Provided entries:
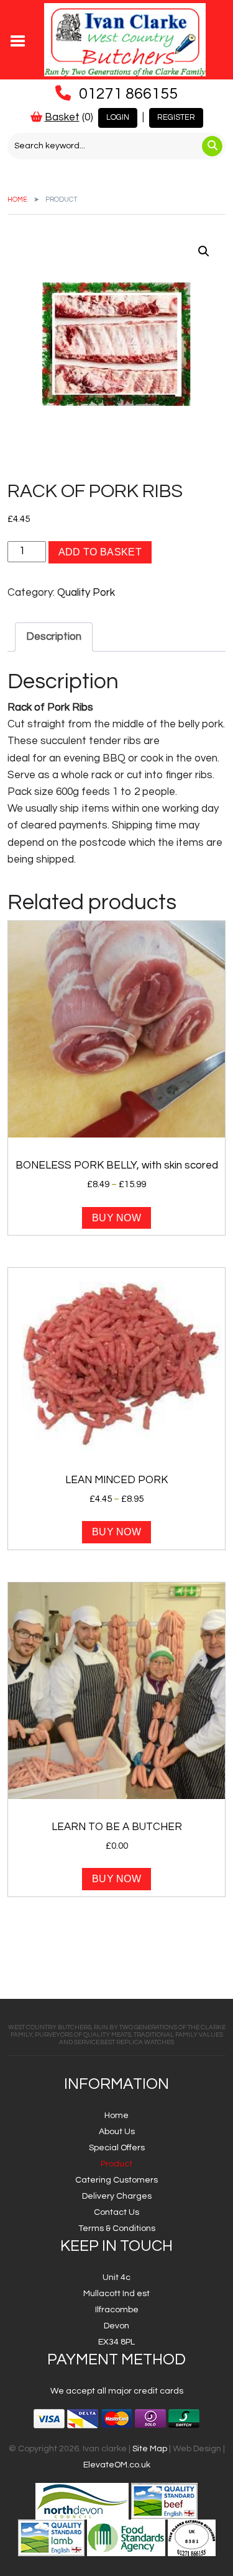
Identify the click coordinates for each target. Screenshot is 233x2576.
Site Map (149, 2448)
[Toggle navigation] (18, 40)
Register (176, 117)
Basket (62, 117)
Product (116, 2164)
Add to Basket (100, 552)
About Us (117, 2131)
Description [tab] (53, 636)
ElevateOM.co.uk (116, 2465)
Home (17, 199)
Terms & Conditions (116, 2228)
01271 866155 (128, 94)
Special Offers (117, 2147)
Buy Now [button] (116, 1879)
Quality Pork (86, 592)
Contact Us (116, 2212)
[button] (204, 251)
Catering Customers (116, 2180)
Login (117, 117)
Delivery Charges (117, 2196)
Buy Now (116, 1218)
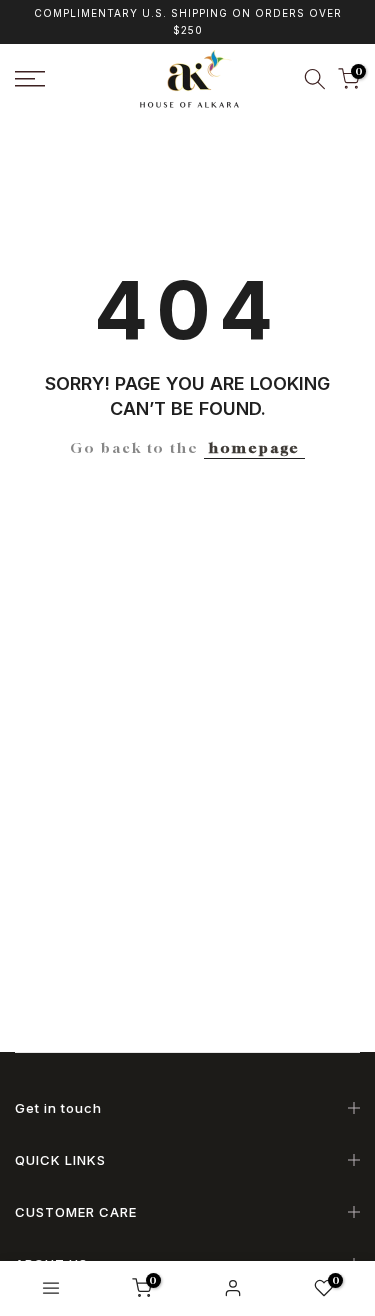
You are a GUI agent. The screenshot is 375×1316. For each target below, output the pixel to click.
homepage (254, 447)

==

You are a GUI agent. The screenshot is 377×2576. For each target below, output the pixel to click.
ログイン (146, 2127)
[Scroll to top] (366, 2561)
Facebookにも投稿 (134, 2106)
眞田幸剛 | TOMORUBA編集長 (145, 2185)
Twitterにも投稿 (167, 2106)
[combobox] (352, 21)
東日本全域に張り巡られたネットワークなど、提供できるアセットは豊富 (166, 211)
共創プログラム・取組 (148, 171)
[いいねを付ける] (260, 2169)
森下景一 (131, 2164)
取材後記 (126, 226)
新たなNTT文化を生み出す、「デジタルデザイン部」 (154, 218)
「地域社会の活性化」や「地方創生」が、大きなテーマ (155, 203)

Your objective:
Beginning with the line above that contains "Contact Us (116, 2212)" and finishing with the line that contains "homepage (254, 447)", print those lines exactly and only. Skip all pictures.

Response box:
Contact Us (116, 2212)
[button] (204, 251)
Catering Customers (116, 2180)
Login (117, 117)
Delivery Charges (117, 2196)
Buy Now (116, 1218)
You are a GUI agent. The screenshot is 375×1316. For each target below, output the pixel to click.
homepage (254, 447)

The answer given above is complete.